Maktaaq, de Gildas Guyot

Publié le par Yan

On avait découvert Gildas Guyot avec Le goût de la viande, premier roman au style résolument… charnel. Et c’est donc avec curiosité que l’on s’est penché sur son second livre au titre énigmatique, Maktaaq.

Ce que l’on suit là, c’est le road trip philosophique d’un jeune homme et de son grand-père entre Los Angeles et Las Vegas au volant d’une Chevrolet Impala de 1967. Seth a la vingtaine et plus beaucoup de rêves après que ses espoirs de devenir un joueur de baseball professionnel se sont envolés. Il est maussade, insolent et persuadé que la vie l’a privé de ce qui lui était naturellement dû. C’est, à sa manière, un sale petit con. Ati, son grand-père, est un personnage tout aussi particulier, souvent distant, toujours un peu moqueur et prompt à asséner de mystérieuses sentences qui agacent prodigieusement son petit-fils. Mais voilà : Ati a promis de donner sa Chevrolet à Seth si celui-ci regardait un documentaire sur les Inuits – le peuple dont tous les deux sont issus – et, surtout, s’il l’amène à Las Vegas. Le voyage va être long, surprenant, et mener Seth bien plus loin qu’il ne le pense.

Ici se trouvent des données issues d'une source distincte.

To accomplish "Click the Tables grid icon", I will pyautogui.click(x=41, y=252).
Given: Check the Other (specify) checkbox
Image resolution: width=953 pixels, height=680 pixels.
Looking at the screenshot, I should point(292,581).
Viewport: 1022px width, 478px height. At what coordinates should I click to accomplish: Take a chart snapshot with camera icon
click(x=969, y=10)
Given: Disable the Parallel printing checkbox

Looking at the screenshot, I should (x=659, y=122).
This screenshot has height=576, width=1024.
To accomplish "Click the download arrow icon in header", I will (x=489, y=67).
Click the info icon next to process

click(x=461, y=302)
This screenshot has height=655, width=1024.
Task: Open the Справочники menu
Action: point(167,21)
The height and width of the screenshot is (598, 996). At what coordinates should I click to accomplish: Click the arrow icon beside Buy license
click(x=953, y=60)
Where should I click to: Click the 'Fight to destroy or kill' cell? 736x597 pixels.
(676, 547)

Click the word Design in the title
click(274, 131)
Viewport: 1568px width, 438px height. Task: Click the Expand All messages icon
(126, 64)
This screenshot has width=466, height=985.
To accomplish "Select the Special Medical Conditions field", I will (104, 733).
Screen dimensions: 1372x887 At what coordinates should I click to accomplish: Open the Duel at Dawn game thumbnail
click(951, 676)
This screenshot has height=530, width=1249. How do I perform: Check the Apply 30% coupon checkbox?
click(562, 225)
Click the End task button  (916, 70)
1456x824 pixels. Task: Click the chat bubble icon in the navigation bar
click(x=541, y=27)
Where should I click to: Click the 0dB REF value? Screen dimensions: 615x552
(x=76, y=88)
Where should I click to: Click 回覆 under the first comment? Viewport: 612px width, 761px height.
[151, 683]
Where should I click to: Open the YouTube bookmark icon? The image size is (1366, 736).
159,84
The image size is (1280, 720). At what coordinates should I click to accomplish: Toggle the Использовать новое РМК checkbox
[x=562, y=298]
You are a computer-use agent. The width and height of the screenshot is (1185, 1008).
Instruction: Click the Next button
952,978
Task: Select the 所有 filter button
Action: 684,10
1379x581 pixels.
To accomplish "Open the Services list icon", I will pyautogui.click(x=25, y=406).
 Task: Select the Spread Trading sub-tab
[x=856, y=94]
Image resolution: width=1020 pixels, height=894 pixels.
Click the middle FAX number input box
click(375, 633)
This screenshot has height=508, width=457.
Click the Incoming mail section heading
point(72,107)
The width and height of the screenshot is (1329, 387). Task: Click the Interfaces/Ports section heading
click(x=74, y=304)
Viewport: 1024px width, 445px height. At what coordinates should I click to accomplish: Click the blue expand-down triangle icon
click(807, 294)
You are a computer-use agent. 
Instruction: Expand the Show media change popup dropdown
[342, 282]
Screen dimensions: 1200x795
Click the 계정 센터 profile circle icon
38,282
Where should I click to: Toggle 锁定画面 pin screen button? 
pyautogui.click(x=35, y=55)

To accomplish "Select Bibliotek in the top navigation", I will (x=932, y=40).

On est bien loin du Goût de la viande et des tranchées de la Première Guerre mondiale dans lesquelles Gildas Guyot nous avait alors entrainés. Géographiquement, temporellement, et aussi du point de vue stylistique. L’écriture de Maktaaq est plus dépouillée, directe, et plus ouverte en fin de compte à la digression. Car, sur la ligne droite que l’on imagine traverser le désert de Californie et du Nevada, le trajet est propice à la réflexion et à une forme d’évasion de l’esprit.

En alternant les chapitres qui mettent en scène le voyage lui-même et ceux qui décrivent le documentaire que Seth a regardé seul dans le salon familial, Gildas Guyot impose au lecteur de se poser la question du lien entre l’un et l’autre et, partant, s’assure ainsi de son attention puisque ce lien se dévoile très progressivement jusqu’à la fin. Mais plus que ce mystère peut-être un peu, non pas artificiel mais plaqué, ce qui fait l’intérêt de Maktaaq, c’est la façon dont derrière la difficulté pour Seth à échanger avec Ati, émerge peu à peu une quête d’identité ou, à tout le moins, la possibilité de cette quête pour le garçon et sans doute aussi, d’une autre manière, de réappropriation d’une identité par son grand-père.  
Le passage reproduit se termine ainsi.